Para empezar a la educación. Deberíamos dedicar mucho más dinero a las escuelas para reducir el número de alumnos por clase y, a la vez, aumentar los periodos de actividad física de los niños. Sería un buen modo de reducir los miles de millones de dólares que hoy se están gastando en la medicación para el trastorno por déficit de atención, que está sobrediagnosticado. Se considera enfermedad mental la inmadurez normal de un niño. Otra enfermedad social es el desempleo, y ahí sería bueno ofrecer mejores servicios para los parados, en lugar considerar un diagnóstico de gran trastorno depresivo como un prerrequisito para conseguir mayores prestaciones. En Estados Unidos también deberíamos facilitar la transición  a la vida normal de los veteranos de guerra, pero sin necesidad de que antes tengan que presentar un diagnóstico de trastorno por estrés postraumático, como ocurre ahora. Y así sucesivamente. Hay que tratar los problemas sociales con políticas sociales. No se trata de medicalizar con un tratamiento a la víctima individual.

Las nuevas tecnologías, las redes sociales… ¿Están afectando negativamente a nuestra mente o simplemente están cambiando nuestro comportamiento?
Creo que la naturaleza humana es extraordinariamente estable y resistente. El mundo cambia mucho, pero la mayoría de las personas responden con flexibilidad a estas transformaciones. Cuando se producen aumentos súbitos del autismo o del trastorno por déficit de atención debemos buscar la razón en las modas por esos diagnósticos, no en que los niños estén enfermando. Y cuando todo el mundo parece tener de repente un desorden mental, eso significa que mucha gente está siendo alterada. Un diagnóstico apropiado puede hacer mucho bien, pero uno incorrecto lleva a un tratamiento erróneo, a menudo innecesario, que genera estigma y reduce las expectativas de esa persona.

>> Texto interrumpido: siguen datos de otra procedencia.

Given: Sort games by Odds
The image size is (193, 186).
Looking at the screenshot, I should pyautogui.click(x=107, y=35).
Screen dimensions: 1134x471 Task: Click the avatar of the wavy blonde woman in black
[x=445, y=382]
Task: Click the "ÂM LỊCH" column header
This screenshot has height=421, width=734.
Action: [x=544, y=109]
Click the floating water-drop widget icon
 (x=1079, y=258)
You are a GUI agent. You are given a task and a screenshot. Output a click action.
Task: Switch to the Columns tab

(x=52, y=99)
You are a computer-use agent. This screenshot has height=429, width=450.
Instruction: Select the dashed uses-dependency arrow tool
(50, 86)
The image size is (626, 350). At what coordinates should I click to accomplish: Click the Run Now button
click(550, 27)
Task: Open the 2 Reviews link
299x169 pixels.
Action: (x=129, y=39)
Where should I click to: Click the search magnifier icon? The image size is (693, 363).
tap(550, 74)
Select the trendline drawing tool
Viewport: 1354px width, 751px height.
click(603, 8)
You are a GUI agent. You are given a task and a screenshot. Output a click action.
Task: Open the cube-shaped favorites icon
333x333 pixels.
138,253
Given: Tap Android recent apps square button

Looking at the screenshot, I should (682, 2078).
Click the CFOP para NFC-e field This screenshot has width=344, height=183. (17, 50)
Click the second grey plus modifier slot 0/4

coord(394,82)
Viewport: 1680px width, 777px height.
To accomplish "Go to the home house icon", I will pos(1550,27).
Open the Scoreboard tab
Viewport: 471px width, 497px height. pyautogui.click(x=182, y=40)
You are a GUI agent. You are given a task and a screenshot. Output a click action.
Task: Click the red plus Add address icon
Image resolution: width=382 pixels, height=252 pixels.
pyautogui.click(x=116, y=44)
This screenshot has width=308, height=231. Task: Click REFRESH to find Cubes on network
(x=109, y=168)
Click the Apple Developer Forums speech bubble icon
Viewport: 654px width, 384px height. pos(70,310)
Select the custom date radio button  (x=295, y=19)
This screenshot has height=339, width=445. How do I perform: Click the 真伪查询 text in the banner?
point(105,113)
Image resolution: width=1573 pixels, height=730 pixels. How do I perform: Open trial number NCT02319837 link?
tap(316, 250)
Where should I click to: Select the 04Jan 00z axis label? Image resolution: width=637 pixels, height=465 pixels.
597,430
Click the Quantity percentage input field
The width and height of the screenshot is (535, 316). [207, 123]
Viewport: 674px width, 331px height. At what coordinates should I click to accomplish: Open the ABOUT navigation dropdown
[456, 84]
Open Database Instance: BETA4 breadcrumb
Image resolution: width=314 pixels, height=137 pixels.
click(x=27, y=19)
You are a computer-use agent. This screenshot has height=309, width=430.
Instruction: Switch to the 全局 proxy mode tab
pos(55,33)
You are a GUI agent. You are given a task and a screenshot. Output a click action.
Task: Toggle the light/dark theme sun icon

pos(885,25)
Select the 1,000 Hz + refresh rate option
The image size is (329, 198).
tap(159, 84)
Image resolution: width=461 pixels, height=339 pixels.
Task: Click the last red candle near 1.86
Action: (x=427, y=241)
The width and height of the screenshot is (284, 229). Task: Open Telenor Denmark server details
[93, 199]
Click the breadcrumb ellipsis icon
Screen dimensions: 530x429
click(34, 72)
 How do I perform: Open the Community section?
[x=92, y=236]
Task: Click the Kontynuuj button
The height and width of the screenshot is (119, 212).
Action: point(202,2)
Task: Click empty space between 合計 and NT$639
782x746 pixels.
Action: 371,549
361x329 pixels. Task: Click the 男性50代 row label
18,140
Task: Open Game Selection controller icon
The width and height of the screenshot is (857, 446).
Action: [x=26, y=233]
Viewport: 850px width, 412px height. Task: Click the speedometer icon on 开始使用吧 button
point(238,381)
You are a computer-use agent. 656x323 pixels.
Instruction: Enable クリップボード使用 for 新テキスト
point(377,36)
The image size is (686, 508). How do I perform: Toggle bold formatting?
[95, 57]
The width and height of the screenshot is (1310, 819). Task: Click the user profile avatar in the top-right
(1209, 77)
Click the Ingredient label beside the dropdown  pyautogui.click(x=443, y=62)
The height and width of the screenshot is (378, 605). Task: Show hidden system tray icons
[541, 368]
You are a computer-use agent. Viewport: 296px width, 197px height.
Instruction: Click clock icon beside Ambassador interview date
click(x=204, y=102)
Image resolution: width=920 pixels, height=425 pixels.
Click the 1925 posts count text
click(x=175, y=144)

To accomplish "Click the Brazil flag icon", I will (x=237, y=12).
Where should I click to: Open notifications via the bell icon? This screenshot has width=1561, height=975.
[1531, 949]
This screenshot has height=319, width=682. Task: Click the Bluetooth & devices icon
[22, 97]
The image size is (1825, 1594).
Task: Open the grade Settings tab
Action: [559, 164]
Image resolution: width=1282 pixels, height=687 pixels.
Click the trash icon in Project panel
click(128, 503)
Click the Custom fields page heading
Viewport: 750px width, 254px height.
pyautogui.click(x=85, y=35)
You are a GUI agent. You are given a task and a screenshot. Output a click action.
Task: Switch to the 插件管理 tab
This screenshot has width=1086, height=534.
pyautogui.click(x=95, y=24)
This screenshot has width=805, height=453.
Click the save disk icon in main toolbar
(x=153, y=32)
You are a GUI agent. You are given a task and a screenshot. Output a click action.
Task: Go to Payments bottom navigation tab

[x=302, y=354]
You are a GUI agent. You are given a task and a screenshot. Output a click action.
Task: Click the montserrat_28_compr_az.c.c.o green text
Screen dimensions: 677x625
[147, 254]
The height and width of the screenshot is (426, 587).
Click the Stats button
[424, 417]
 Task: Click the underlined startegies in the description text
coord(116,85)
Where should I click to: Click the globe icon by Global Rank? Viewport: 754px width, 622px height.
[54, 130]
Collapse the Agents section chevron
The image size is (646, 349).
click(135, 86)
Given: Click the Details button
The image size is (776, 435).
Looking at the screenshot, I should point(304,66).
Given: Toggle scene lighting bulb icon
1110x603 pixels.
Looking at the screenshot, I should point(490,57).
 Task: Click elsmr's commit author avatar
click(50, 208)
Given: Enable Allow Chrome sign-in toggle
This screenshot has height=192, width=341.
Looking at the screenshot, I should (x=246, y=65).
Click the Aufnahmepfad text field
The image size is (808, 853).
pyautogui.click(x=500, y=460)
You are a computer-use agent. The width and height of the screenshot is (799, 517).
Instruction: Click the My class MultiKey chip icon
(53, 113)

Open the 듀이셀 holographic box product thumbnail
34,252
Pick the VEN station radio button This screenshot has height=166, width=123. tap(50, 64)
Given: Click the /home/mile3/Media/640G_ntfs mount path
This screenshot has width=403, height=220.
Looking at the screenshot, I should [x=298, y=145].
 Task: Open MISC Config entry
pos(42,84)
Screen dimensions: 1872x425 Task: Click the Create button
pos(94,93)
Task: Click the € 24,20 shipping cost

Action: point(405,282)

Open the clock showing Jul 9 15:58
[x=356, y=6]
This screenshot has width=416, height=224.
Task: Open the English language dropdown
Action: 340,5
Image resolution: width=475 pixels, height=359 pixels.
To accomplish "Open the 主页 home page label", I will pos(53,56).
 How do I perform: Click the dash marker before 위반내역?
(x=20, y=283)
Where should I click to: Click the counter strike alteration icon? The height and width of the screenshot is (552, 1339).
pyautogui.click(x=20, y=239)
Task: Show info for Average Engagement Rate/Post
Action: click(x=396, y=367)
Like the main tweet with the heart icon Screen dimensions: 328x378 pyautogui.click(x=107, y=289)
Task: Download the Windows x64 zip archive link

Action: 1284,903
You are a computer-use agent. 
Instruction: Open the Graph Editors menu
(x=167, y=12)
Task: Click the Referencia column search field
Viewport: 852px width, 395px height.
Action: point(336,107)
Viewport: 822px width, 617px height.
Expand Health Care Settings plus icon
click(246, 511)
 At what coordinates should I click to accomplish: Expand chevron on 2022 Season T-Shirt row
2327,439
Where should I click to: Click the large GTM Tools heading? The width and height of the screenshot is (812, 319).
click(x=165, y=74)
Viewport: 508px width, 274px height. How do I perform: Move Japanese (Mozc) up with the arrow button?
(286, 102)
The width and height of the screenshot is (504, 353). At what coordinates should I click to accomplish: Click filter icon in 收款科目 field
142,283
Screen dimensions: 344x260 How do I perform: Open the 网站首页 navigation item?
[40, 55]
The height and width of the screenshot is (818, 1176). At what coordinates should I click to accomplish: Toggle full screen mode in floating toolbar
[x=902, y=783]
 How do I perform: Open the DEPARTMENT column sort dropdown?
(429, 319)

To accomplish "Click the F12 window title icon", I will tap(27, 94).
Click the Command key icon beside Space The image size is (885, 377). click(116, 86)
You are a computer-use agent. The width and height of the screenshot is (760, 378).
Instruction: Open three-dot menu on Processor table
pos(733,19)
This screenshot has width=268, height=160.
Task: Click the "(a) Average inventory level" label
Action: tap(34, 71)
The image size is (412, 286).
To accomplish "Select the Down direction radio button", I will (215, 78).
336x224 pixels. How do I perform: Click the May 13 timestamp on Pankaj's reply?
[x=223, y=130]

Sus críticas no han sentado muy bien ¿Qué diría a sus colegas los psiquiatras?

La Psiquiatría es una profesión noble y fascinante que ha perdido un poco su manera de hacer las cosas, convirtiéndose en una disciplina biológicamente reduccionista, demasiado dependiente de la farmacología. Tenemos que volver a un modelo que sea bio/psico/social, que es el que proporciona una perspectiva tridimensional de las personas que tratamos en las consultas. Y  no debemos olvidar que una relación fuerte entre el médico y el paciente es la base de cada tratamiento acertado.

Recientemente comentaba en la red social Twitter que cada año hay  815.000 suicidios en todo el mundo, en comparación con las 310.000 muertes provocadas en conflictos armados. Pero poco se habla de ello ¿Cuál es la razón de esas cifras tan espeluznantes?

La cuestión es que el público tiende a reaccionar demasiado ante los titulares que son más dramáticos y muy poco ante los grandes riesgos que se ocultan en la vida cotidiana. El último ejemplo sobre esto es el caso del ébola. Ciertamente es un problema muy grave de salud, es una tragedia para las personas involucradas en su tratamiento y es, sobre todo, un desastre para África. Pero en el mundo Occidental, los riesgos de infectarse del virus del ébola palidecen en comparación con el riesgo de sufrir un accidente de tráfico, o con el riesgo de un suicidio. En el mundo entero los servicios de salud mental están enormemente infrautilizados porque se subestiman absolutamente los riesgos y los costos de las enfermedades mentales auténticas. Gastamos muchísimo más dinero en armas y en el comercio de la guerra, que son los que luego generan problemas que son complicados de resolver. Deberíamos hacer mucho más por la enfermedad mental, primero por compasión hacia quien la sufre, pero también porque tiene un beneficio práctico a nivel social y económico.

“¿Somos todos enfermos mentales?”

El libro recoge en análisis de una nueva y temible enfermedad: la medicalización de la normalidad.  A raíz de los cambios en el manual que utilizarán los psiquiatras de su país en los próximos años, el autor analiza la diferencia entre lo normal y lo que no lo es. Explica las “modas” psiquiátricas a través de la Historia y ofrece soluciones para controlar la llamada “inflación diagnóstica”. “Antes una persona podía penar el duelo de una muerte largo tiempo y se entendía; ahora en una semanas se considera un trastorno depresivo”, afirma. Desenmascarar las razones de ello es el objetivo de esta obra.